Autor:
Anna Chrustowska
Tytuł: Opiekun
Wydawnictwo:
Selfpublishing
Rok
wydania: 2025
Liczba
stron: 204
Moja
ocena: 7/10
„Opiekun” to Debiutancka powieść Anny
Chrustowskiej to intrygujące połączenie fantasy, horroru i powieści
psychologicznej, osadzone w czasach pierwszych osadników na Dzikim Zachodzie.
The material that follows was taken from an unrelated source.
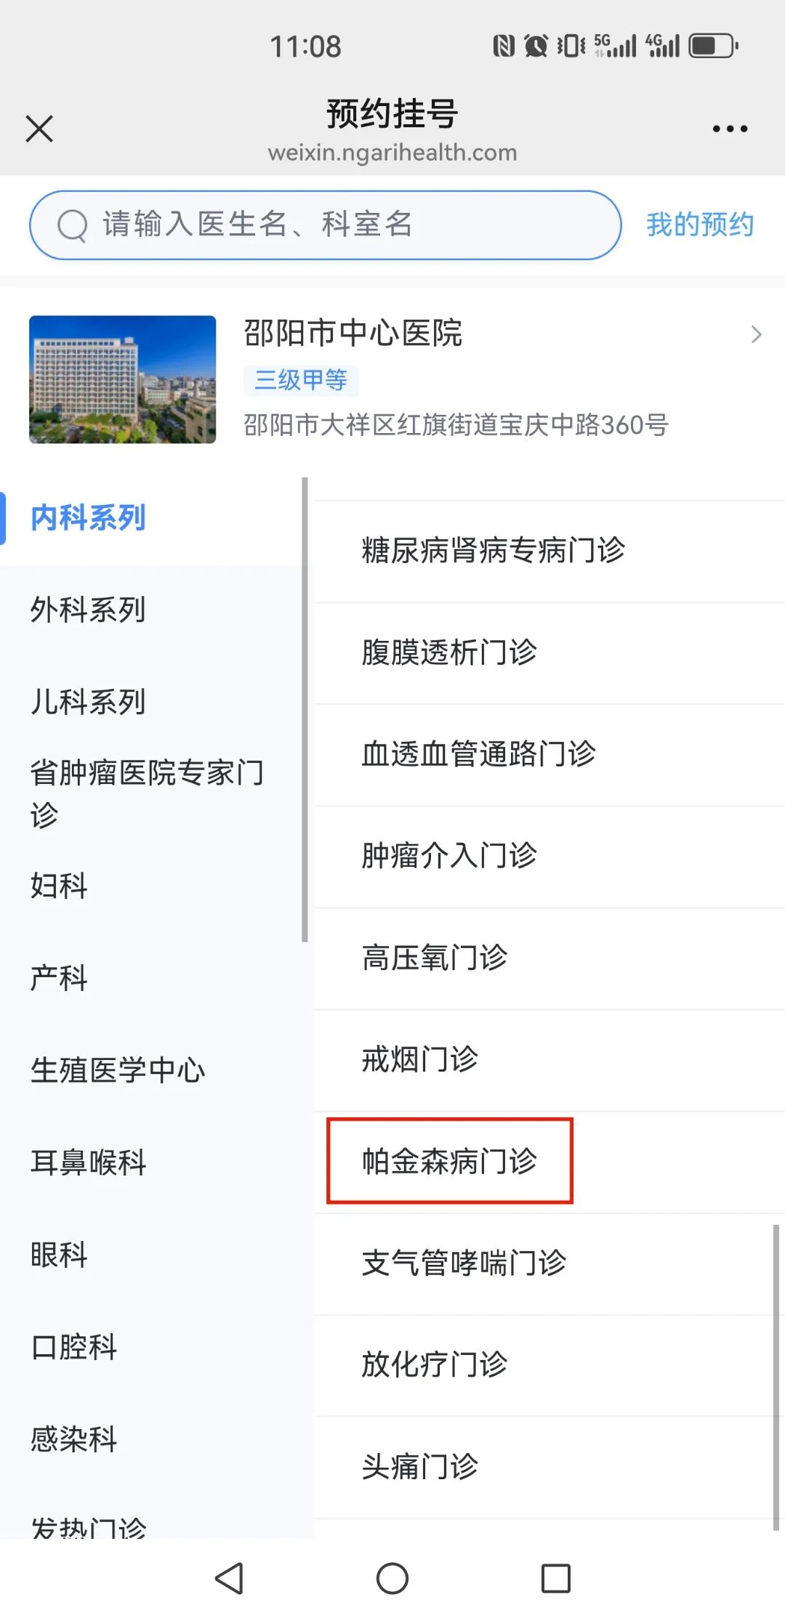
Task: Choose 帕金森病门诊 clinic
Action: coord(449,1161)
Autorka przenosi czytelników do niewielkiego miasteczka pośrodku ogromnego
lasu. Pastor Piotr, prowadzący w swoim domu dom dla sierot, stara się zachować
racjonalne spojrzenie na otaczającą go rzeczywistość, jednak jego przekonania
zostają wystawione na próbę, gdy pod jego opiekę trafia Ana – tajemnicza
dziewczynka, ocalona przed linczem. Od tej chwili nic już nie jest takie samo:
to, co dotąd wydawało się bezpieczne i zrozumiałe, zaczyna się rozpadać,
ustępując miejsca czemuś niepojętemu i mrocznemu.
Siłą
tej książki jest jej atmosfera – duszna, ciężka i mroczna. Warto docenić
ambicję i odwagę autorki, która nie tylko podjęła się stworzenia złożonej,
symbolicznej historii, ale też zdecydowała się wydać ją samodzielnie. Nie
sposób jednak nie wspomnieć o pewnych słabościach. Styl Chrustowskiej – choć
konsekwentny i dobrze dopasowany do tematyki – momentami okazuje się zbyt
ciężki. Cała powieść utrzymana jest w ponurym, melancholijnym tonie, który może
przytłoczyć czytelnika. Brakuje w niej jaśniejszych momentów, a zwłaszcza
opisów codzienności dzieci, które mogłyby wprowadzić choć odrobinę ciepła i
równowagi. Gdyby autorka pozwoliła bohaterom choć na chwilę zaznać radości,
kontrast między światłem a mrokiem byłby jeszcze silniejszy.
Mimo
tych zastrzeżeń „Opiekun” to książka, która zostaje w pamięci. Opowiada o
ludzkiej bezradności wobec tego, co nieuniknione. To książka niełatwa, ale
przemyślana, napisana z pasją i świadomością tematu. Choć przydałoby się w niej
więcej oddechu i emocjonalnych kontrapunktów, debiut Anny Chrustowskiej można
uznać za udany i obiecujący początek literackiej drogi.